Application by Modality and Use Case
• FFPE Histology, IHC/IF (Breast, Head & Neck): Dewaxing and antigen retrieval enable robust morphology (H&E) and protein localization. ImageJ quantifies area and integrated density, and H&E provides tumor ROI guidance.
• Raman Spectroscopy (OCT, Unstained): Unstained frozen sections on low-background substrates minimize parasitic signals; spectra are processed with baseline correction, normalization, and PCA. Correlation to H&E is achieved on the same or consecutive section.
• Label-Free Nonlinear Optics (SHG/TPEF/pSHG): Paraffin sections are imaged prior to staining to preserve label-free contrast; serial sections and pSHG metrics support comparison of collagen organization with H&E/TEM.
• Electron Microscopy (Araldite/TEM): Resin embedding with heavy-metal contrasting preserves ultrastructure; ultrathin sections provide nanoscale context that explains optical observations.
• Neuro Architectonics (Silver + Nissl + GFAP): Silver pretreatment and impregnation, followed by Nissl and optional GFAP IHC, delineate cortical/striatal layers; ZEN, MATLAB, and statistics (e.g., Origin) support quantitative comparisons..

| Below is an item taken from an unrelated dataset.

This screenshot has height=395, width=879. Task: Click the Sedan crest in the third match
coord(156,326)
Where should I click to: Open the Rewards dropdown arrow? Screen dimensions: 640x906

Correlative Strategy and Validation
The workflow consistently reserves serial sections to enable direct correlation: (i) acquire label-free or spectroscopic data first to avoid dye interference, (ii) stain the same or adjacent section with H&E and/or IHC, and (iii) register regions of interest across modalities. This ensures that biochemical (Raman) and structural (SHG/TPEF, TEM) readouts are anchored to accepted histopathological references.
Image Analysis and AI Readiness
Image processing stacks are matched to the modality: ImageJ for immunostaining metrics; ZEN/iTEM/MATLAB for microscopy quantification and 3D reconstruction; R (hyperSpec) with PCA for spectra. For AI, radiology and computational imaging pipelines employ ethical approvals and anonymization, DICOM→PNG conversion, expert-validated annotations (Labelme/COCO), K-fold training on architectures such as Detectron, and comprehensive performance reporting. These practices create datasets suitable for robust, transferable models.

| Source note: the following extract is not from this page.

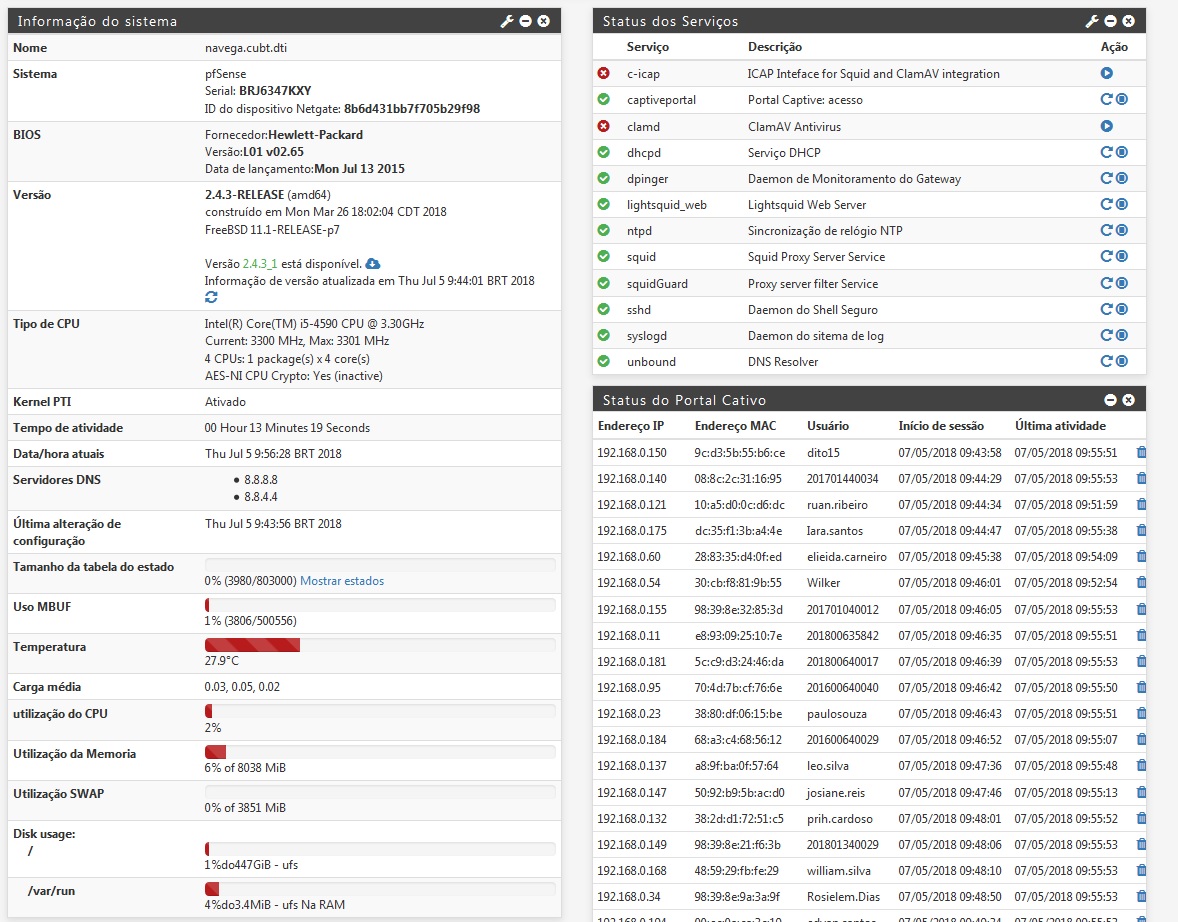Close the Status do Portal Cativo widget
This screenshot has width=1178, height=922.
[x=1128, y=400]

Common Issues and Mitigations
Key pitfalls include paraffin residues that bias Raman signals, autofluorescence from substrates or tissue, photobleaching in IF, mechanical artifacts (shrinkage or cracking), and degradation during storage. Mitigations include thorough dewaxing, background correction/spectral unmixing, minimizing light exposure, gentle dehydration/staining steps, and strict SOP-driven storage and QA/QC.

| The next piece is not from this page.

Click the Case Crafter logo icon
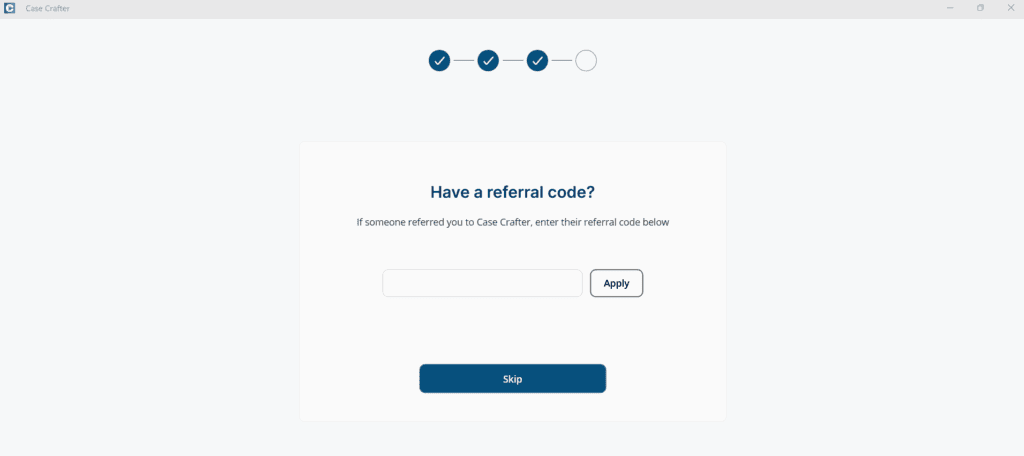This screenshot has height=456, width=1024. pos(9,8)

Towards a consensus for AI-Ready Preparation
Selecting the optimal preparation is not one-size-fits-all. A consensus among biologists, imaging specialists, and AI modelers is required to balance molecular fidelity, optical contrast, and data uniformity. Results should be benchmarked against H&E, IHC, and validated spectroscopic/optical protocols and be consistent with modern imaging practices to ensure that computational inferences reflect genuine tissue biology rather than preparation artifacts.